In the idealized form of the scientific method, researchers try to understand the impact of changing one variable, such as the temperature in a laboratory incubator, on another variable, such as a cell’s rate of production of a particular protein. But when it comes to experiments involving cell biology, no one believes that the variable being investigated is the only factor that changes as a result of the investigator’s actions.

Even something as simple as increasing the heat in the incubator leads to a huge number of subtle changes in cellular activity, almost all of which are invisible to the researcher because it is far too cumbersome to use laboratory techniques to assess those changes at all. date.

At best, the Ginkgo platform could make them all visible and understandable. It could be as trivial as creating another automated workcell module for each of the additional analyses. It could then transmit the comprehensive data set to clients, whose AI models could then be trained to find rich relationships between variables previously thought to be unrelated.

This is the stuff that major breakthroughs are made of.

This revolution is still gathering steam

As amazing as the realization of his data-generating vision of the service might be, for today’s Ginkgo, it could also be a voice.

In Q2, it reported a net loss of more than $217 million, most of which stemmed from its deeply unprofitable operations. It has not proven that it can execute the desired programs for its clients in a way that, on average, creates shareholder value rather than destroys it. Providing very expensive services based on the development of a comprehensive set of experimental data, whether for AI training or any other purpose, will not contribute to the bottom line until biotechnology drastically reduces its operating costs and its efficiency increases substantially.

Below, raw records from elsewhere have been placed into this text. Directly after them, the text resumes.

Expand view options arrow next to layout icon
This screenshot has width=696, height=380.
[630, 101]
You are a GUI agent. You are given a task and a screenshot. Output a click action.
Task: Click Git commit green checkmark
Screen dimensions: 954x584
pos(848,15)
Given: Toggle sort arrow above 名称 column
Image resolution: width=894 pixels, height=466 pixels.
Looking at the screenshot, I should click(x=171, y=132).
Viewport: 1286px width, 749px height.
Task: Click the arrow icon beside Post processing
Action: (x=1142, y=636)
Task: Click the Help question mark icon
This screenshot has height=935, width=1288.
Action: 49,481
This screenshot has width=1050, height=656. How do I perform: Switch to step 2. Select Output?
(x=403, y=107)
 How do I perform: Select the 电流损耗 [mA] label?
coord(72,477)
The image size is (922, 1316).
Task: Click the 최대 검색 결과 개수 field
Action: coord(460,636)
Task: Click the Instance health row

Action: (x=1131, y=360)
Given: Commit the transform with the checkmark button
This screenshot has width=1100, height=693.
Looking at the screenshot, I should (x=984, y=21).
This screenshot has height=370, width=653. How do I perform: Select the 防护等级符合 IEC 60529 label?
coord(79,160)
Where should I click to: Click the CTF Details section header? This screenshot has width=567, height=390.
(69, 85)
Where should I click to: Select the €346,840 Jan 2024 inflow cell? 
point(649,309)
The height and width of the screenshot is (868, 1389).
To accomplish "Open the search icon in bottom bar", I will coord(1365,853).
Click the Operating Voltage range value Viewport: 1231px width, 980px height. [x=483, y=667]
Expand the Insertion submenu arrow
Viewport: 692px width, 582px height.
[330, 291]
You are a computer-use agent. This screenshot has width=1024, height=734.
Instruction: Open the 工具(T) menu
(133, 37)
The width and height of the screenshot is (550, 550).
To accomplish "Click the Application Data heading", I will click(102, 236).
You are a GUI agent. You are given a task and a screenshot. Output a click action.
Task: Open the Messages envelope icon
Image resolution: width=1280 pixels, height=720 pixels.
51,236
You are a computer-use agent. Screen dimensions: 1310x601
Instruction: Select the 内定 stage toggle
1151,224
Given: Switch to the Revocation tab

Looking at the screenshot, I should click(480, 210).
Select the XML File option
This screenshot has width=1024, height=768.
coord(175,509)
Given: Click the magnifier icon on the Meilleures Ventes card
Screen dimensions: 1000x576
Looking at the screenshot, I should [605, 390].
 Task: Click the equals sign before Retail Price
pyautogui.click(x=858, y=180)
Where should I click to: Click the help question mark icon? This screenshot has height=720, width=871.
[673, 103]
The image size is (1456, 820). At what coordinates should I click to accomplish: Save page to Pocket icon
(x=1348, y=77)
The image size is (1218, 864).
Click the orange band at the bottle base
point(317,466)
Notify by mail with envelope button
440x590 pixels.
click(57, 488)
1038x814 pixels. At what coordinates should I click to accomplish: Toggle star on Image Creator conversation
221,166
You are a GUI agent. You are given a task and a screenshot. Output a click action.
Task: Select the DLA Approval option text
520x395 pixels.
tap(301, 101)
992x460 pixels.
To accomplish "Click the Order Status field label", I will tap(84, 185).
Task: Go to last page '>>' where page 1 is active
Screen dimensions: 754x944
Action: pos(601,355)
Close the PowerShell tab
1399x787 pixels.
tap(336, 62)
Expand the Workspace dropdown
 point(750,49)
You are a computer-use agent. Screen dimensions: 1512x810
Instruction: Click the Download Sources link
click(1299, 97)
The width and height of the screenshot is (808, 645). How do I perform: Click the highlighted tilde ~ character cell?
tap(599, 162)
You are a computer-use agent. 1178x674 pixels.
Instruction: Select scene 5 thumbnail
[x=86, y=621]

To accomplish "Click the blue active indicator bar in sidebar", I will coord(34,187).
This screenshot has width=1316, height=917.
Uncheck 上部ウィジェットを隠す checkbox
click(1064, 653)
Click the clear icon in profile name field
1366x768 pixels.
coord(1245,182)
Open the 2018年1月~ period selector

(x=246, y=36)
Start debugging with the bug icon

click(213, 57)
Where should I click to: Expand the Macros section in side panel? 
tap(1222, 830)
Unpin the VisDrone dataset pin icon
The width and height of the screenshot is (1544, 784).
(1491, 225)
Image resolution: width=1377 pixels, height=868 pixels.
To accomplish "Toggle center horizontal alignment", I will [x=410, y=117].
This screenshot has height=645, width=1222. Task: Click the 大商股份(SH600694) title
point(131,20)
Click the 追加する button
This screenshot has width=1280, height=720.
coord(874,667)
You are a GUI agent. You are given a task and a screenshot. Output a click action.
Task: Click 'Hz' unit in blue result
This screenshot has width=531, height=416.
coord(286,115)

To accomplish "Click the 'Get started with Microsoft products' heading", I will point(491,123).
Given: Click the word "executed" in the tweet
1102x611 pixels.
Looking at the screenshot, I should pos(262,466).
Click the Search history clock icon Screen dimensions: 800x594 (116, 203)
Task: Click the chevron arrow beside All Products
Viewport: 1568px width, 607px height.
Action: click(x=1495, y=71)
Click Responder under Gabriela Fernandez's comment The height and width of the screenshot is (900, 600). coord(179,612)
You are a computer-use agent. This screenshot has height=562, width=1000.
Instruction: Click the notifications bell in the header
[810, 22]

This makes Ginkgo a risky stock to buy right now.

However, it plans to achieve annual savings of $100 million in 2024 and another $100 million in 2025. Management’s target is to achieve adjusted earnings before interest, taxes, depreciation and amortization (EBITDA) by the end of 2026. In the second quarter, adjusted EBITDA was a loss of $99 million — worse than the same quarter last year, when it had a loss of $80 million. And if Ginkgo is really going to advance a scientific revolution in biopharma, it must continue to drive down costs while continuing to onboard more customers.

Investors should get a better picture of whether Ginkgo’s ambitious plans will come to fruition in the next 12 months. Until then, it’s best to hold off on a purchase.